Paper Study - Fast Bit-Reversal Algorithms by Elster

Given a sequence of integers in the range \([0..2^t)\), its bit-reversal permutation is given as a sequence of integers whose bits are in reverse order to the original sequence.

For example, for \(t=3\):

Input:  0, 1, 2, 3, 4, 5, 6, 7 == 000, 001, 010, 011, 100, 101, 110, 111
Output: 0, 4, 2, 6, 1, 5, 3, 7 == 000, 100, 010, 110, 001, 101, 011, 111

The bit-reversal permutation is commonly used in Fast Fourier Transform algorithms, to reorder the input sequence into an order that makes computing recursively smaller DFTs convenient (the necessary elements are adjacent to each other).

A naive way of computing the bit reversal permutation is to iterate through each value in the input sequence, and then reverse each bit in turn:

template <unsigned t>
std::array<unsigned, 1 << t> bit_reversal_permutation() {
	std::array<unsigned, 1 << t> result;
	for (unsigned i = 0; i < result.size(); ++i) {
		unsigned a = i, b = 0, j = 0;
		while (j++ < t) {
			b = (b << 1) | (a & 1);
			a >>= 1;
		}
		result[i] = b;
	}
	return result;
}

The naive algorithm loops through every value in the sequence, and then every bit of every value, so its performance is \(O(N log_2N)\). The Fast Bit Reversal Algorithms paper by Elster [1] presents a method for computing the bit-reversal permutation in \(O(N)\) time sequentially, by mapping values in the input sequence to values in the output sequence.

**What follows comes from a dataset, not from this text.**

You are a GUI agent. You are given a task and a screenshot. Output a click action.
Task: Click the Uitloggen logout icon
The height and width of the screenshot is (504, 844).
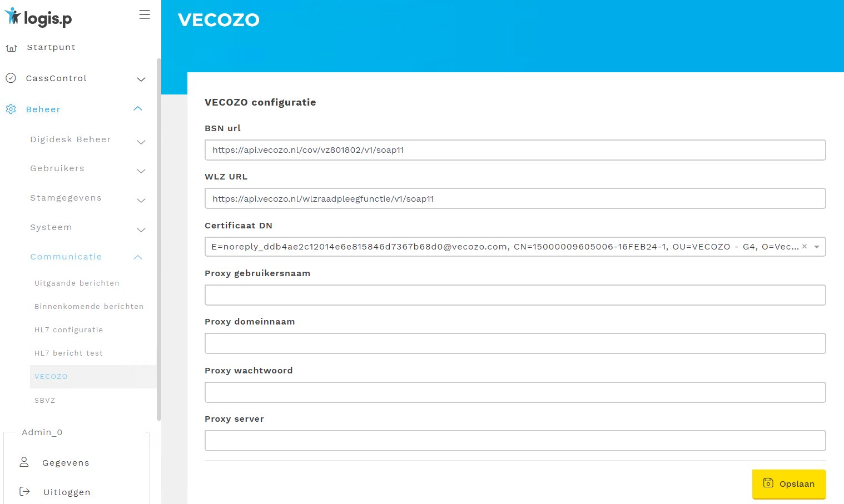24,492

The key observation made in this paper is that, as you iterate through the values of the input sequence, you can factor out values in the output sequence by a power of two, the exponent of which is dependant on the most-significant-bit of the input value:

\[X_k = C_k \cdot 2^{t-q}\]

Running through with \(t=3\), and defining \(q\) as the most significant bit in the input number:

Input Number (k)	MSB (q)	Ouptut Number (X)	Factorisation
0 (000)	0	0 (000)	\(C_k\cdot2^{t-q}=0\cdot8=0\)
1 (001)	1	4 (100)	\(C_k\cdot2^{t-q}=1\cdot4=4\)
2 (010)	2	2 (010)	\(C_k\cdot2^{t-q}=1\cdot2=2\)
3 (011)	2	6 (110)	\(C_k\cdot2^{t-q}=3\cdot2=6\)
4 (100)	3	1 (001)	\(C_k\cdot2^{t-q}=1\cdot1=1\)
5 (101)	3	5 (101)	\(C_k\cdot2^{t-q}=5\cdot1=5\)
6 (110)	3	3 (011)	\(C_k\cdot2^{t-q}=3\cdot1=3\)
7 (111)	3	7 (111)	\(C_k\cdot2^{t-q}=7\cdot1=7\)

By factoring out a power of two, our focus is now shifted to finding the sequence of \(C_k\) constants (for example, when \(t=3; C=0,1,1,3,1,5,3,7\)). The paper shows that this sequence can be computed sequentially, as the following relations hold:

\[C_{2k} = C_k\] \[C_{2k+1} = C_k + 2^q\]

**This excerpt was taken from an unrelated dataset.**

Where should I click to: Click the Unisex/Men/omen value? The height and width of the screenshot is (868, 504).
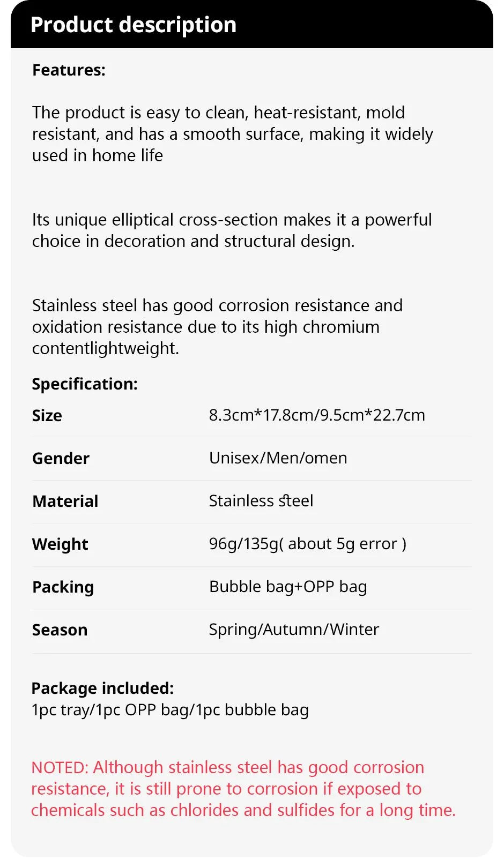[x=278, y=458]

For example, continuing to use \(t=3\), suppose we already know the value of \(C_3 = 3\). Then we can trivially compute the values of \(C_6\) and \(C_7\):

\[C_6 = C_3 = 3\] \[C_7 = C_3 + 2^q = 3 + 2^2 = 7\]

The paper also shows that the \(2^{t-q}\) factor can be generated directly. Suppose you have a value \(k\), and its most significant bit number \(q_k\). To find the value of \(q_{2k}\), we realise that multiplying \(k\) by two is equivalent to left shifting the value of \(k\) by 1, and so \(q_{2k} = q_k + 1\).

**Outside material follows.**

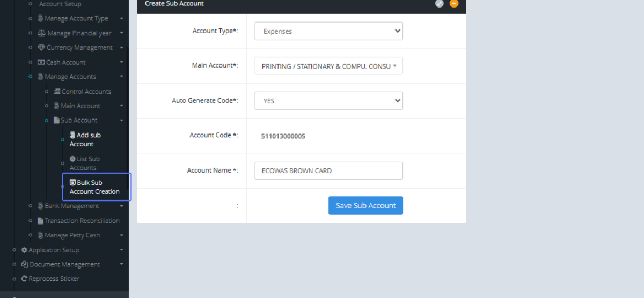Collapse the Sub Account submenu arrow
Screen dimensions: 644x298
coord(122,121)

Multiplying a value by two will always result in an even number (or to put it another way, left shifting by 1 will always result in a least significant bit of zero). It therefore follows that \(q_{2k+1} = q_{2k}\) (e.g. adding a value of 1 to the value of \(2k\) will have no effect on its most significant bit).

With this, we can now have all the information we need to directly compute the bit reversed value \(X\) given its previous value, and after some simplification, the following relations can be found:

\[X_{2k} = X_k \cdot 2^{-1}\] \[X_{2k+1} = X_{2k} + 2^{t-1}\]

We can therefore write an algorithm to directly compute future values of the permutation given the values we have already computed:

template <unsigned t> std::array<unsigned, 1 << t> bit_reversal_permutation() {
	const unsigned half_n = 1 << (t-1);
	std::array<unsigned, 1 << t> result = {0, half_n};
	for (unsigned n = 1; n < half_n; ++n) {
		const unsigned index = n << 1;
		result[index] = result[n] >> 1;
		result[index+1] = result[index] + half_n;
	}
	return result;
}

Despite running in linear time, the algorithm does require storage space of size \(N\). It should be noted though that if you are performing many DFTs of the same size, you could generate the permutation table once and reuse it across all those DFTs to accelerate the cost of the bit reversal step. Since the paper was written (in 1989!) the gap between compute and memory performance has grown significantly larger, and the cost of repeated loads and stores could be detremental on modern architectures. Other cache-friendly bit reversal algorithms do exist, I will save those for a future post!

References

[1] Elster, A.C., 1989, May. Fast bit-reversal algorithms. In Acoustics, Speech, and Signal Processing, 1989. ICASSP-89., 1989 International Conference on (pp. 1099-1102). IEEE.